Below is an example of a worker implementation. This example is not intended as a complete implementation but to illustrate the previously mentioned concepts.

from prefect.workers.base import BaseWorker, BaseWorkerResult, BaseJobConfiguration, BaseVariables

class MyWorkerConfiguration(BaseJobConfiguration):
    memory: str = Field(
        default="1024Mi",
        description="Memory allocation for the execution environment."
        json_schema_extra=dict(template="{{ memory_request }}Mi")
    )
    cpu: str = Field(
        default="500m", 
        description="CPU allocation for the execution environment."
        json_schema_extra=dict(template="{{ cpu_request }}m")
    )

class MyWorkerTemplateVariables(BaseVariables):
    memory_request: int = Field(
        default=1024,
        description="Memory allocation for the execution environment."
    )
    cpu_request: int = Field(
        default=500, 
        description="CPU allocation for the execution environment."
    )

class MyWorkerResult(BaseWorkerResult):
    """Result returned by the MyWorker."""

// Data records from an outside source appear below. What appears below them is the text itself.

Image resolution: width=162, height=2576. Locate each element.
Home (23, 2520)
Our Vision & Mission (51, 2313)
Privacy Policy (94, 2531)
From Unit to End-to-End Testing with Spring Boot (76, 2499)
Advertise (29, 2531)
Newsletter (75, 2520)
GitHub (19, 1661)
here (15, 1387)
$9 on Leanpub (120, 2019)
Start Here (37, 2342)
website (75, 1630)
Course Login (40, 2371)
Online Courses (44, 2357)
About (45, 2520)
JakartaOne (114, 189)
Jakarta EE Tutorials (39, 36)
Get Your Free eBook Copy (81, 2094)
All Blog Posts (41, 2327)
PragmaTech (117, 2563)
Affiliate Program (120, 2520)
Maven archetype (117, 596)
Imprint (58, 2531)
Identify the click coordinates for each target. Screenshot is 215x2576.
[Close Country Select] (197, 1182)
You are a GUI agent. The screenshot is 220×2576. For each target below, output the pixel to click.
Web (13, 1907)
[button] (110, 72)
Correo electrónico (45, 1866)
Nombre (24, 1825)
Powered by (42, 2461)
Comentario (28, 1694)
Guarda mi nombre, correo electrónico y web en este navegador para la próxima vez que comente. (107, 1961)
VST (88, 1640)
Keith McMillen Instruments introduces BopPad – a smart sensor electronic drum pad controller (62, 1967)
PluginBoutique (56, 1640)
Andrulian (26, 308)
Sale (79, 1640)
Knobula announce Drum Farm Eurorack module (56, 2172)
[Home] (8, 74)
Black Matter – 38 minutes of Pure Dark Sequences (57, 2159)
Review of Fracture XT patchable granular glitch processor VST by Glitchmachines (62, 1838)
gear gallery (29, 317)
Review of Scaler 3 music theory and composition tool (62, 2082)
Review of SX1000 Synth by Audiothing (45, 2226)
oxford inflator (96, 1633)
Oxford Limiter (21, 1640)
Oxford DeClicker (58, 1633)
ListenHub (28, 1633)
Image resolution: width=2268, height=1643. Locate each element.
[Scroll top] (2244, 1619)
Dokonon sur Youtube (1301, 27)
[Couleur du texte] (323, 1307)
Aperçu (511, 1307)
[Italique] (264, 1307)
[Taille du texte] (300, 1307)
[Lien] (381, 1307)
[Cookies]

class MyWorker(BaseWorker):
    type: str = "my-worker"
    job_configuration = MyWorkerConfiguration
    job_configuration_variables = MyWorkerTemplateVariables
    _documentation_url = "https://example.com/docs"
    _logo_url = "https://example.com/logo"
    _description = "My worker description."

    async def run(
        self, flow_run: FlowRun, configuration: BaseJobConfiguration, task_status: Optional[anyio.abc.TaskStatus] = None,
    ) -> BaseWorkerResult:
        # Create the execution environment and start execution
        job = await self._create_and_start_job(configuration)

        if task_status:
            # Use a unique ID to mark the run as started. This ID is later used to tear down infrastructure
            # if the flow run is cancelled.
            task_status.started(job.id) 

        # Monitor the execution
        job_status = await self._watch_job(job, configuration)

        exit_code = job_status.exit_code if job_status else -1 # Get result of execution for reporting
        return MyWorkerResult(
            status_code=exit_code,
            identifier=job.id,
        )

Most of the execution logic is omitted from the example above, but it shows that the typical order of operations in the run method is:

  1. Create the execution environment and start the flow run execution
  2. Mark the flow run as started with the passed task_status object
  3. Monitor the execution
  4. Get the execution’s final status from the infrastructure and return a BaseWorkerResult object

To see other examples of worker implementations, see the ProcessWorker and KubernetesWorker implementations.

Integrate with the Prefect CLI

You can start workers through the Prefect CLI by providing the --type option to the prefect worker start CLI command. To make your worker type available through the CLI, it must be available at import time.

If your worker is in a package, you can add an entry point to your setup file in the following format:

entry_points={
    "prefect.collections": [
        "my_package_name = my_worker_module",
    ]
},

Prefect discovers this entry point and loads your work module in the specified module. The entry point allows the worker to be available through the CLI.